Ce chapitre n’est malheureusement pas applicable en l’état, puisqu’il nécessite l’adoption d’une législation secondaire, et notamment du Code des collectivités locales, qui à deux semaines des élections, n’est toujours pas adopté. Cela signifie que les futurs conseillers municipaux ne savent toujours pas quelles compétences ils auront à exercer ni de quel degré d’autonomie ils pourront jouir.

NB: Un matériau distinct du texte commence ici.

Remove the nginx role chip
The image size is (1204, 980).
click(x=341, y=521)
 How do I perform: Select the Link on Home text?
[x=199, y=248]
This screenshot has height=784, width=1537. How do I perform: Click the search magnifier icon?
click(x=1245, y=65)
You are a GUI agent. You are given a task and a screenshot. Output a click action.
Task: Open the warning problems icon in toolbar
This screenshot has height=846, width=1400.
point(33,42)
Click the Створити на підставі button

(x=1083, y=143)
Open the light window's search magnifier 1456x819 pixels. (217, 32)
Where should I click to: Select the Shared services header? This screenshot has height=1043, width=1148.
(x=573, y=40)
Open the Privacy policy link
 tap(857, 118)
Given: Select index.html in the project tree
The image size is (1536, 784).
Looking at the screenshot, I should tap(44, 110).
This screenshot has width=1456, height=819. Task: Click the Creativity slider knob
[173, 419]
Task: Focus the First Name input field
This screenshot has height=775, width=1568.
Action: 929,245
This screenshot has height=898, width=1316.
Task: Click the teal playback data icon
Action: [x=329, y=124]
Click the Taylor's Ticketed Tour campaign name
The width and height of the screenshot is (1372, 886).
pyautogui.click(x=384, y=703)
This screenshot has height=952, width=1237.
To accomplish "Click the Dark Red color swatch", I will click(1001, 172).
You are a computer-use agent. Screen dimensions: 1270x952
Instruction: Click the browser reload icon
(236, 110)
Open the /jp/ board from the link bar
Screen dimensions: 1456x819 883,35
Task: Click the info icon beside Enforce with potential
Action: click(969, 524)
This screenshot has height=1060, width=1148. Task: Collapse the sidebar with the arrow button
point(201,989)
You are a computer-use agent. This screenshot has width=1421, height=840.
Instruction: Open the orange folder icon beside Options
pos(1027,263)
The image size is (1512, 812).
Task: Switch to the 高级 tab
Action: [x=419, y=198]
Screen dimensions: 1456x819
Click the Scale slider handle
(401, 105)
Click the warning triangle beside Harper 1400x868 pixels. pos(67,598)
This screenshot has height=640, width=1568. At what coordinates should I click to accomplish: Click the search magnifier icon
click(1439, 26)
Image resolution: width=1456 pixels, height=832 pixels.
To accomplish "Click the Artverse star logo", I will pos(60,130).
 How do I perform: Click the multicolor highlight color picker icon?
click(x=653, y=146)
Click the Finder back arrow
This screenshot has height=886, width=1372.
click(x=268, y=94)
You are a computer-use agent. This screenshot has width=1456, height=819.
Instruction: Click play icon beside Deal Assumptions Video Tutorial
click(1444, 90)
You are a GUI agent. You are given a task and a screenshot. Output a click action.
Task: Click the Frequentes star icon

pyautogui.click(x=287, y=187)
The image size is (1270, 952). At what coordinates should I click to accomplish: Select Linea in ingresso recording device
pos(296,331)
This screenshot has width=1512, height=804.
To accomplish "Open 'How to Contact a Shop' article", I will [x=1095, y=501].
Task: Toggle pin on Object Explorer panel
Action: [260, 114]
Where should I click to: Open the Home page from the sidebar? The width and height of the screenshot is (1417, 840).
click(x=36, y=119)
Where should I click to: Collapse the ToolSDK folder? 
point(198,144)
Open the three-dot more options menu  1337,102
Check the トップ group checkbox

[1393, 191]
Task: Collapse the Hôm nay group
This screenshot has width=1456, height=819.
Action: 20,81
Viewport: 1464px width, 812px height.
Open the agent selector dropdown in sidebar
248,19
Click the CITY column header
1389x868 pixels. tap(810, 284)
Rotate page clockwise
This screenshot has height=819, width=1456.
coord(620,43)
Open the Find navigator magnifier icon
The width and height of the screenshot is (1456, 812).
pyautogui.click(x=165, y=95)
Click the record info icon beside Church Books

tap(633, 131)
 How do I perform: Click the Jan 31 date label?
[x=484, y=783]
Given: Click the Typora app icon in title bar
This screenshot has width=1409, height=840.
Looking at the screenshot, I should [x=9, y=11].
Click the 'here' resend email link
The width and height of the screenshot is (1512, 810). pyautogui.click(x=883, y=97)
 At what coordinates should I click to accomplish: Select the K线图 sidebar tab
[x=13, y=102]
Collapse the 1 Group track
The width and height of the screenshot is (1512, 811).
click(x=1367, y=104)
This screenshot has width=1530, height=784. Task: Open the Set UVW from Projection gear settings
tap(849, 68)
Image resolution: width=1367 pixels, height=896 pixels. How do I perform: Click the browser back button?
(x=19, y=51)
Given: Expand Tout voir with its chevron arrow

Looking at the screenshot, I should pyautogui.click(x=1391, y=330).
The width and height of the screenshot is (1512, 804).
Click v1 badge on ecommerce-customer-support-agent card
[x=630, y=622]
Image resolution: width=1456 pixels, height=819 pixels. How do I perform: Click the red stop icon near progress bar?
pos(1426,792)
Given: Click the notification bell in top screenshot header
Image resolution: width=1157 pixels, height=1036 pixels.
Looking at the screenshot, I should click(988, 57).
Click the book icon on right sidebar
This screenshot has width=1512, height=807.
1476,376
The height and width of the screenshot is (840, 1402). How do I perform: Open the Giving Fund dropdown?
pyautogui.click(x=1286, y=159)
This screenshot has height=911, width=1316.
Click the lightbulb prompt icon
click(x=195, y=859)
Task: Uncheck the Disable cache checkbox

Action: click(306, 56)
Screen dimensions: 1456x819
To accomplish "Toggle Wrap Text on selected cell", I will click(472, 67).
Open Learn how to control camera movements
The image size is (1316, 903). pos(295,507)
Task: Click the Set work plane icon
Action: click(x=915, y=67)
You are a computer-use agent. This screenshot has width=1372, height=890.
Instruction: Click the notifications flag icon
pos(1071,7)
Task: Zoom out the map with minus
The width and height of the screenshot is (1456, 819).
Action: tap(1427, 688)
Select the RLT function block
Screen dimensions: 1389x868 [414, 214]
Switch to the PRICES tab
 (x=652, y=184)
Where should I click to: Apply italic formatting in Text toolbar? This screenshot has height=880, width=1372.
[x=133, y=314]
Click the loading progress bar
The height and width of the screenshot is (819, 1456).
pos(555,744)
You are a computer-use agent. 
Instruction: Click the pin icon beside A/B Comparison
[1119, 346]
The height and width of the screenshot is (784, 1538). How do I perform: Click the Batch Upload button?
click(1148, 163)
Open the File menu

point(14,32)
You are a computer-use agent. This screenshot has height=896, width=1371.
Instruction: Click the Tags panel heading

Malgré les promesses de l’ARP de conclure ce texte avant le début du scrutin, il est légitime de s’interroger : pourquoi ce retard ? Le blocage, qui n’est pas le fait d’une formation politique particulière, est lié surtout à la remise en question du modèle imaginé dans la Constitution, considéré comme trop ambitieux, allant au-delà des capacités réelles des futures collectivités locales, et pour certains menaçant l’unité même du pays.

Le risque est donc d’assister à la mise en place d’une décentralisation au rabais qui n’offrirait qu’une liberté de gestion très limitée et très peu de prérogatives propres pour les collectivités locales et qui ne permettrait pas de faire éclore tout le potentiel de la démocratie participative. La seule réelle perspective proposée est plutôt informative et consultative que participative. Les optimistes diront qu’il s’agit là d’un bon début. Il semble acquis que le simple scrutin du 6 mai ne suffira pas à transformer la culture politique héritée de ces dernières décennies.